L’uso del carbone vegetale come parziale sostituivo dei comuni substrati potrebbe aumentare la
sostenibilità del settore vivaistico, la cui criticità è legata allo sfruttamento delle torbe e dell’acqua
per l’irrigazione.
Conclusione
I numerosi benefici che la letteratura internazionale ci dimostra sull’uso del biochar in agricoltura
che spaziano dagli effetti ammendanti del suolo a quelli fertilizzanti, sono molto incoraggianti e
soprattutto fanno nascere l’idea che realmente il biochar possa rappresentare una soluzione efficace
in grado di coniugare l’agricoltura con il tema dell’energia e della mitigazione ai cambiamenti
climatici. Inoltre i risultati scientifici ci dimostrano come il tempo medio di permanenza del biochar
nel suolo sia dell’ordine delle migliaia di anni, rendendo il biochar, un mezzo efficace per
contribuire alla strategia di sequestrare in modo stabile il carbonio atmosferico, nel suolo. A fianco di
queste evidenze scientifiche, restano però alcuni aspetti che devono essere ancora studiati e
approfonditi per garantire la sicurezza e la sostenibilità dell’utilizzo del biochar per l’agricoltura
mediterranea e in particolare quella italiana. Infatti, se gli effetti positivi per la fertilità sono stati
riscontrati in gran parti degli esperimenti svolti nel mondo, alcuni interrogativi sono tuttora aperti sia
sull’applicabilità sui suoli e alle colture italiane sia per quanto riguarda gli eventuali ripercussioni che
l’utilizzo di questa strategia comporta, quali gli aspetti legati al bioaccumulo o i feedback sul sistema
climatico. Riguardo a quest’ultimo aspetto è noto che l’applicazione di biochar altera profondamente
l’albedo della superficie (rapporto tra radiazione diretta e riflessa) con delle ovvie conseguenze sulla
temperatura del suolo e ripercussioni ancora da valutare sul bilancio radiativo terrestre. A oggi in
Italia la mancanza di prove di lungo termine e su larga scala, impedisce di trarre delle conclusioni
definitive sulla opportunità di implementare la strategia basata sul biochar a scala territoriale. Un
esempio rappresentativo è stato recentemente pubblicato, presentando risultati di due anni di
applicazione di biochar a una coltura di grano duro, dimostrando come non ci sia un effetto additivo
della dose di biochar, anche se l’applicazione aveva incrementato la produzione di grano duro del
30%. La mancanza di prove di lungo termine inoltre impedisce di verificare l’esatta permanenza nel
suolo del biochar e quindi convalidare, anche alle nostre latitudini, l’efficacia del biochar come
opzione di mitigazione dell’aumento della concentrazione atmosferica di CO2.

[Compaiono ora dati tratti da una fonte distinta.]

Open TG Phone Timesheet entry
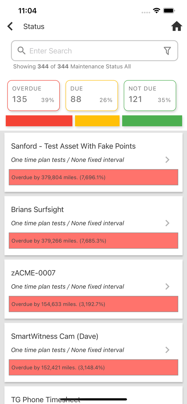 [46, 399]
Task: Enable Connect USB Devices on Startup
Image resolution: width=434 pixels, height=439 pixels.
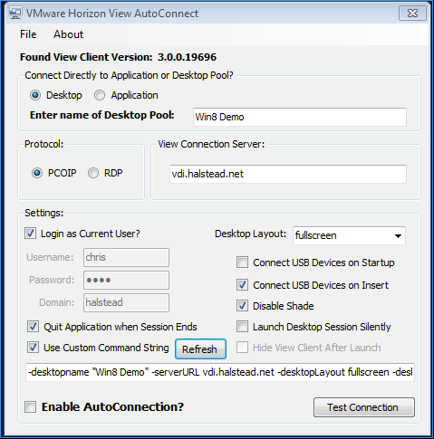Action: [242, 262]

Con tutte le cautele del caso, rappresentate dalle incertezze della possibile applicazione del biochar
in agricoltura, si ritiene che questo tema sia di indubbio interesse e possa contribuire in modo
sostanziale al riutilizzo delle biomasse di scarto dell’industria agricola, forestale e agroalimentare in
genere. Infatti non è proponibile un approccio del tipo, coltiviamo biomassa da carbonificare per
ottenere biochar, secondo l’approccio dei biofuels, ma potremmo solamente cercare di riutilizzare gli
attuali scarti di biomassa che ad oggi rappresentano un problema da smaltire.Quindi nessun campo
dovrà essere tolto dalla normale finalità agricola e nessuna foresta deve essere abbattuta per produrre
biochar, ma solo riutilizzare i residui. Per questo motivo si auspica che nel quadro normativo del
biochar una voce specifica circa la tracciabilità della biomassa sia esplicita, sia in termini di qualità
della biomassa che deve essere assente di inquinanti, ma anche di distanza percorsa dal luogo di
produzione al luogo di trasformazione in biochar.